Klimaschutz – gerade jetzt
Der Chef der International Energy Agency, Dr. Fatih Birol, endet einen Artikel über die Gefahren der Coronakrise mit einem Appell an die Regierungen, jetzt nicht abzulassen vom eingeschlagenen Weg für saubere Energien – auch wenn andere Probleme im Moment drängender scheinen: „Governments can use the current situation to step up their climate ambitions and launch sustainable stimulus packages focused on clean energy technologies. The coronavirus crisis is already doing significant damage around the world. Rather than compounding the tragedy by allowing it to hinder clean energy transitions, we need to seize the opportunity to help accelerate them.” Das ist ein schwierig zu erreichendes Ziel, wenn gleichzeitig die eigene wirtschaftliche Zukunft in Frage steht. Etwas zu essen und Geld für die Miete auf dem Konto zu haben, sind immer die Bedürfnisse, die erst befriedigt werden müssen, bevor an ein so abstraktes Ziel wie den Klimaschutz gedacht werden kann.

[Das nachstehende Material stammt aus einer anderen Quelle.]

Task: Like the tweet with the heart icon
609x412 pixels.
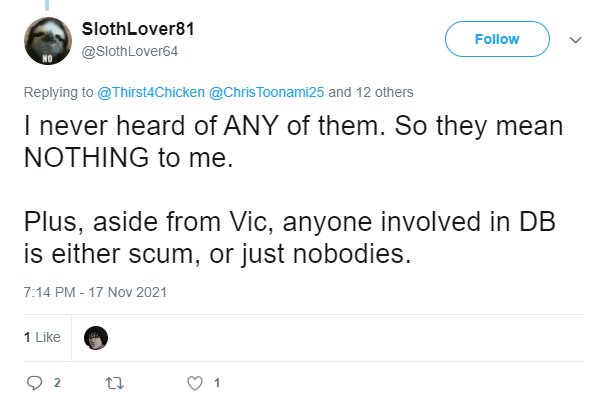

Aus den veränderten Gewohnheiten lernen
Aber kopflose Panik und Aktionismus helfen momentan nicht weiter. Vielmehr könnte die Entschleunigung, die in einigen Bereichen zu spüren ist und vor allem nicht systemrelevante Berufsgruppen betrifft, Ideengeber sein. Luisa Neubauer von Fridays for Future macht Mut, aus den veränderten Arbeitstechniken während der Coronakrise zu lernen. Vieles, was vorher undenkbar schien, ist jetzt seit Wochen praktizierte Realität und scheint in vielen Bereichen auch zu funktionieren. Spannend wird es sein, das gesellschaftliche und ökonomische Leben wieder anlaufen zu lassen und an den vielen guten neuen Ideen festzuhalten, die wir jetzt gerade entwickeln. Und das könnte auch klimarelevante Gewohnheiten beinhalten. Der Chef der Lufthansa hat in einem Interview mit dem Spiegel (Der Spiegel, Nr. 14, 28.03.2020) durchblicken lassen, dass er nicht damit rechnet, dass es nach der Coronakrise noch so viele Geschäftsreisen geben wird, wie vorher. Die Erprobung moderner Kommunikationsmittel statt aufwändiger Reisen wird einen Wandel bringen, sagt Carsten Spohr voraus. Für Umwelt und Klima wird die Coronakrise dann positive Auswirkungen haben, wenn wir uns jetzt – während der Kontaktsperre – beobachten und unsere neuen Gewohnheiten in die Zeit danach hinüberretten.